* [Stored data]:
----
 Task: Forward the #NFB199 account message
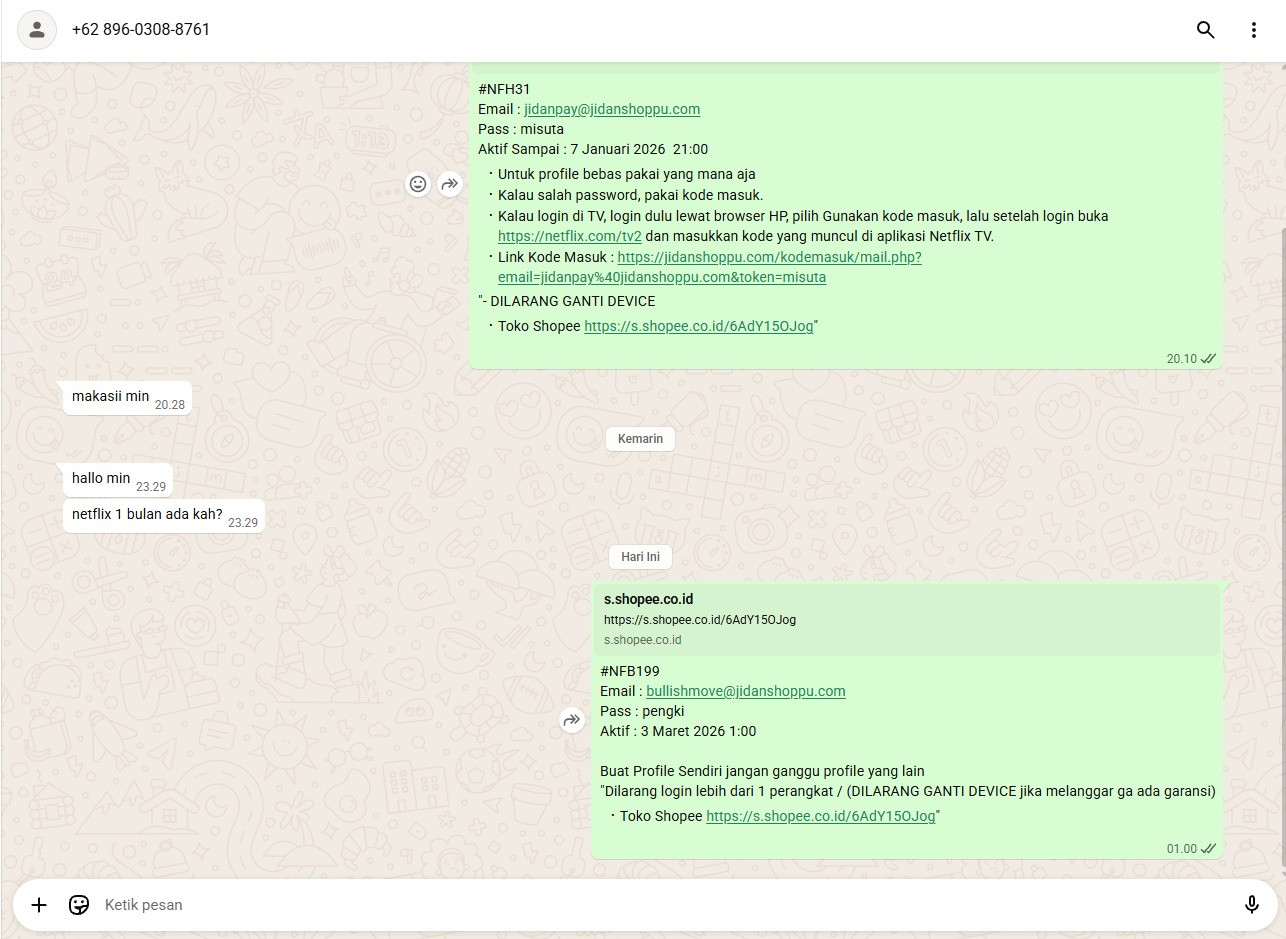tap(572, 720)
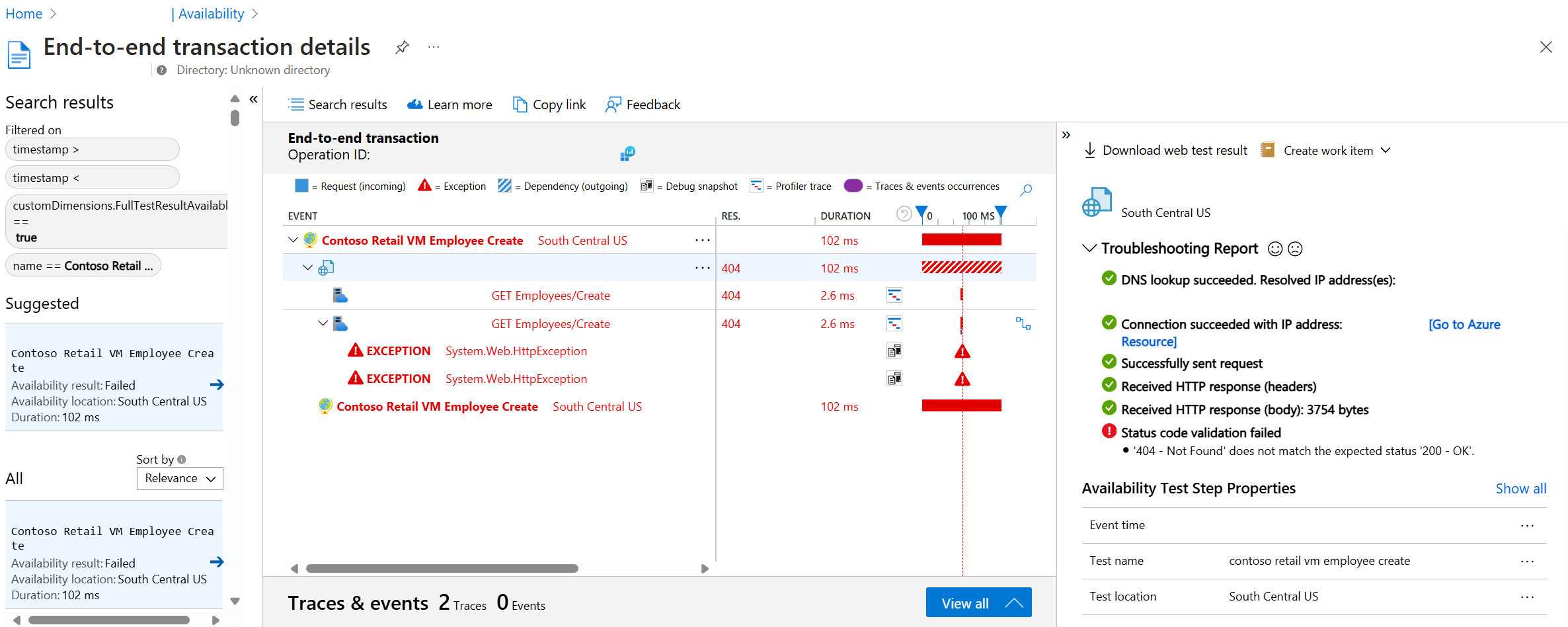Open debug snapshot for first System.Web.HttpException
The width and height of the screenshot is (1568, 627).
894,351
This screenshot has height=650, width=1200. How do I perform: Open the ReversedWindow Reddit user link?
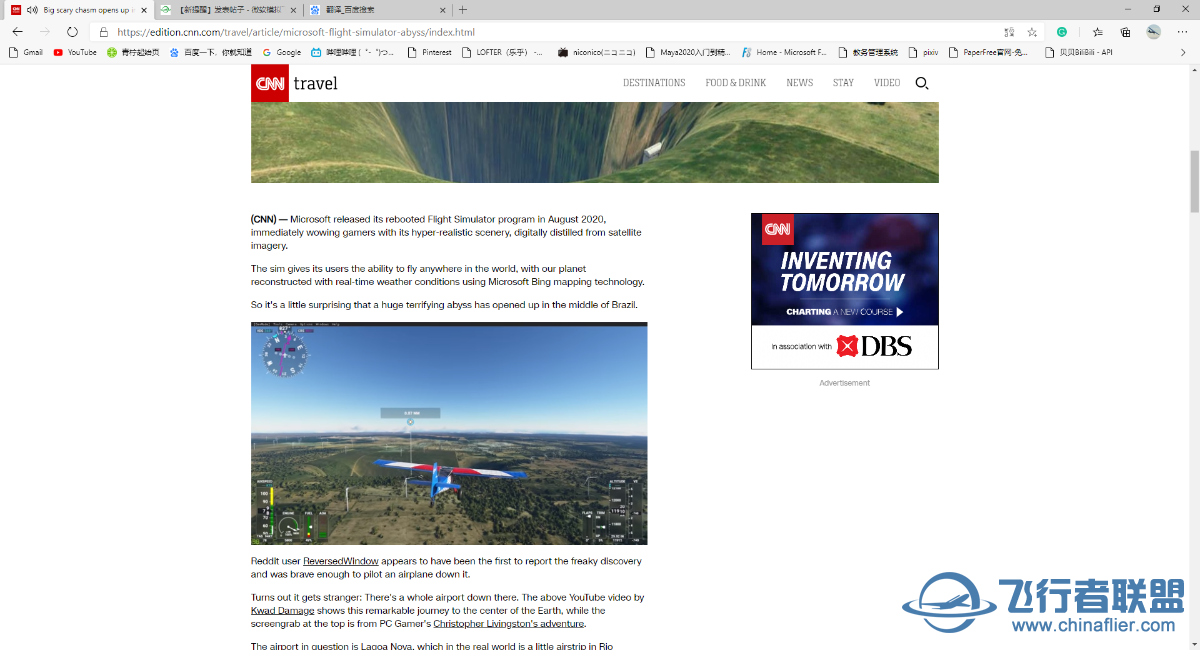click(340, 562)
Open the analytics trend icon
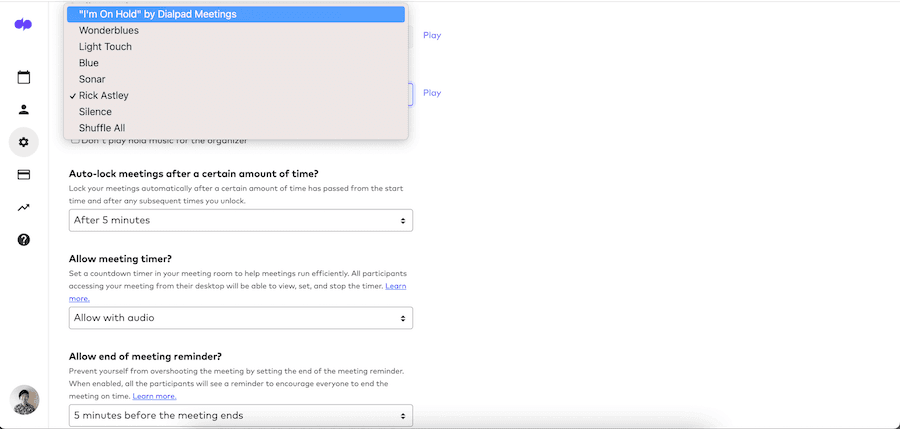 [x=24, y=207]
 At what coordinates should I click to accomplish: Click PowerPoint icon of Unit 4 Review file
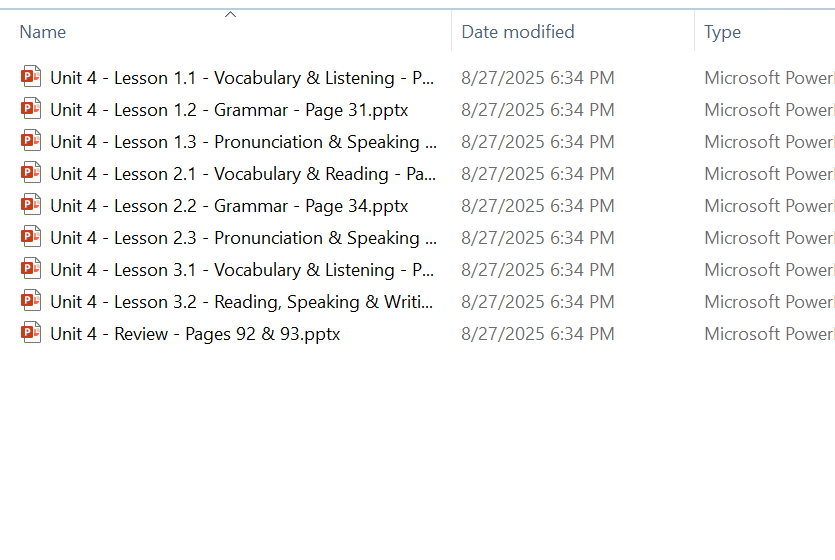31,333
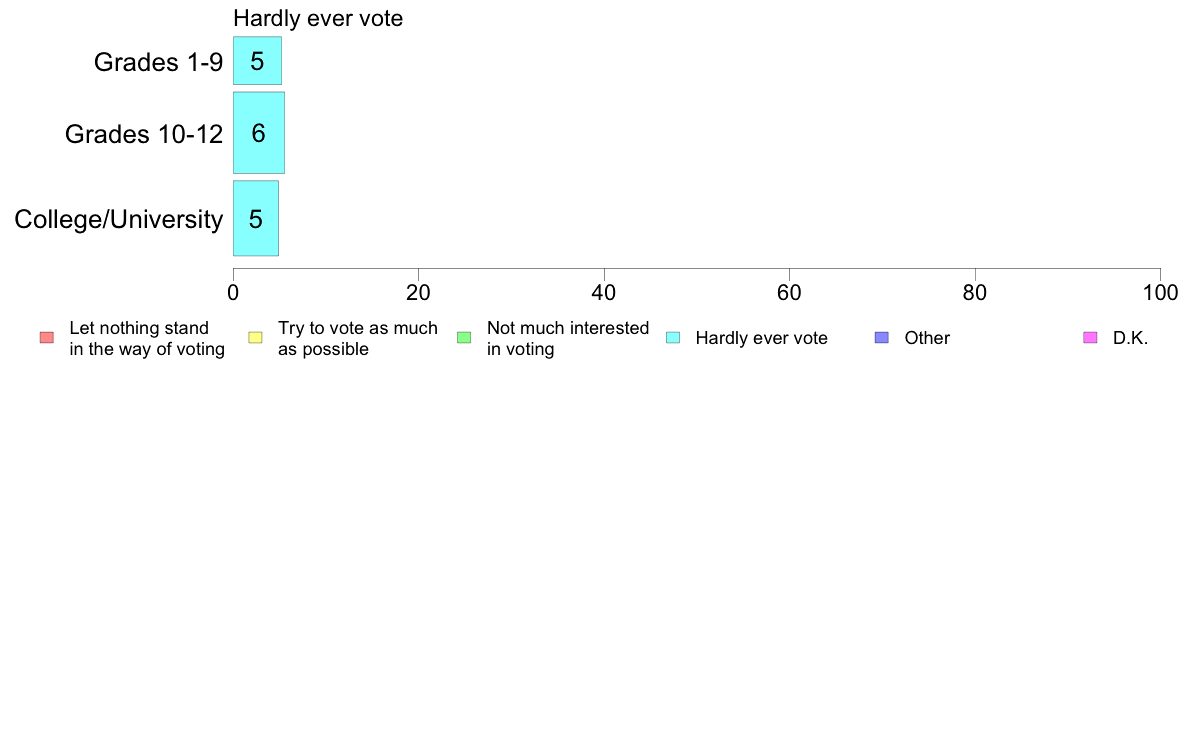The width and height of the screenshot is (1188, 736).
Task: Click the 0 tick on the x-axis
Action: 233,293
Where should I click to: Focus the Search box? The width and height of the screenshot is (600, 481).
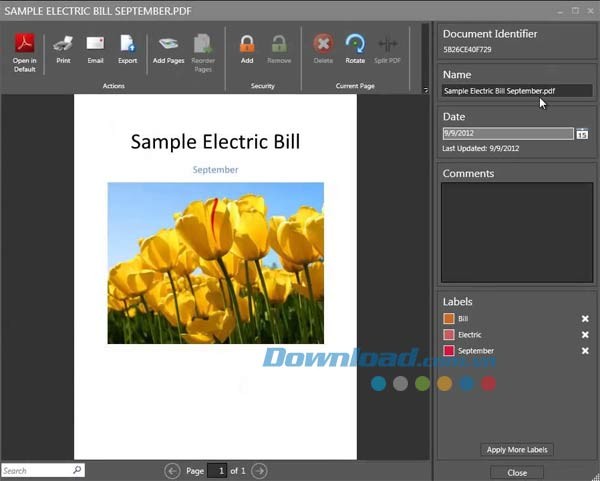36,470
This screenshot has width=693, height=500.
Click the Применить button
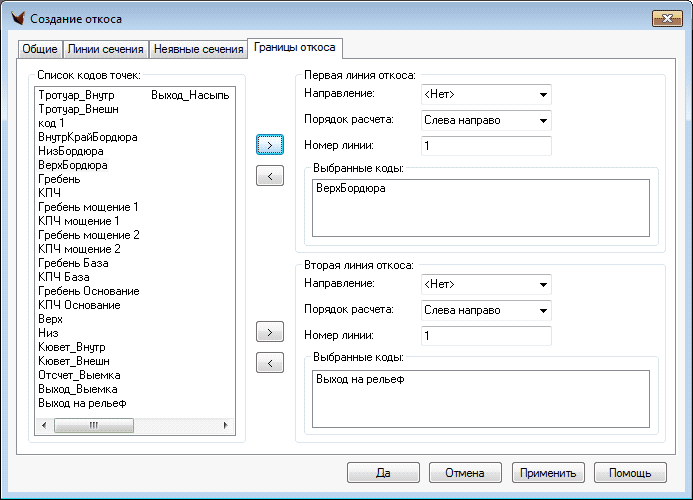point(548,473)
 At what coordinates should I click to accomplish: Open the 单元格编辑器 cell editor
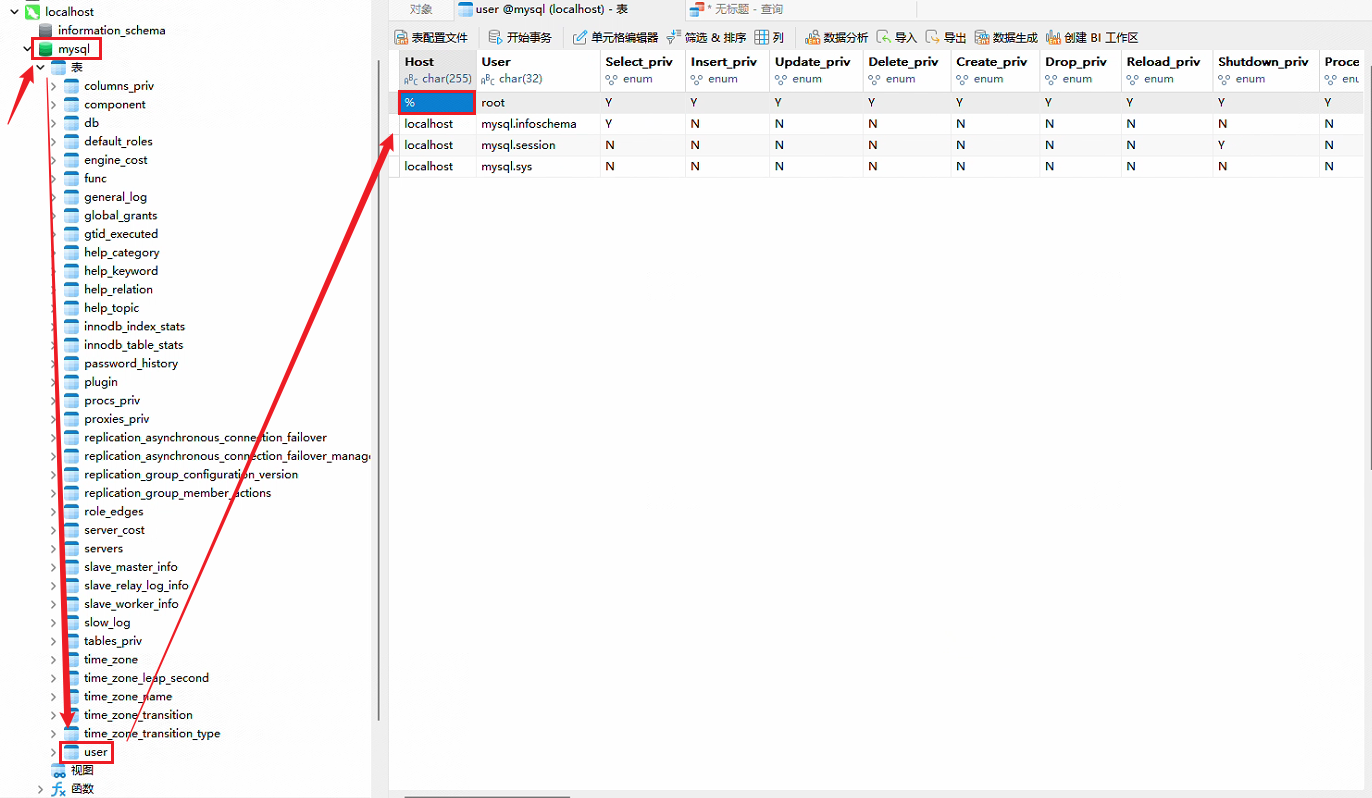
----
* [Description of the task]:
Reproduce every entry above exactly, and omit the pictures.

* [Result of this exercise]:
 Task: Forward the #NFB199 account message
tap(572, 720)
Open debug snapshot for first System.Web.HttpException
The width and height of the screenshot is (1568, 627).
894,351
This screenshot has height=650, width=1200. How do I perform: Open the ReversedWindow Reddit user link?
click(340, 562)
Open the analytics trend icon
 [x=24, y=207]
 At what coordinates should I click to accomplish: Click PowerPoint icon of Unit 4 Review file
31,333
The width and height of the screenshot is (1188, 736).
Task: Click the 0 tick on the x-axis
Action: 233,293
Where should I click to: Focus the Search box? The width and height of the screenshot is (600, 481).
36,470
This screenshot has width=693, height=500.
Click the Применить button
point(548,473)
 At what coordinates should I click to accomplish: Open the 单元格编辑器 cell editor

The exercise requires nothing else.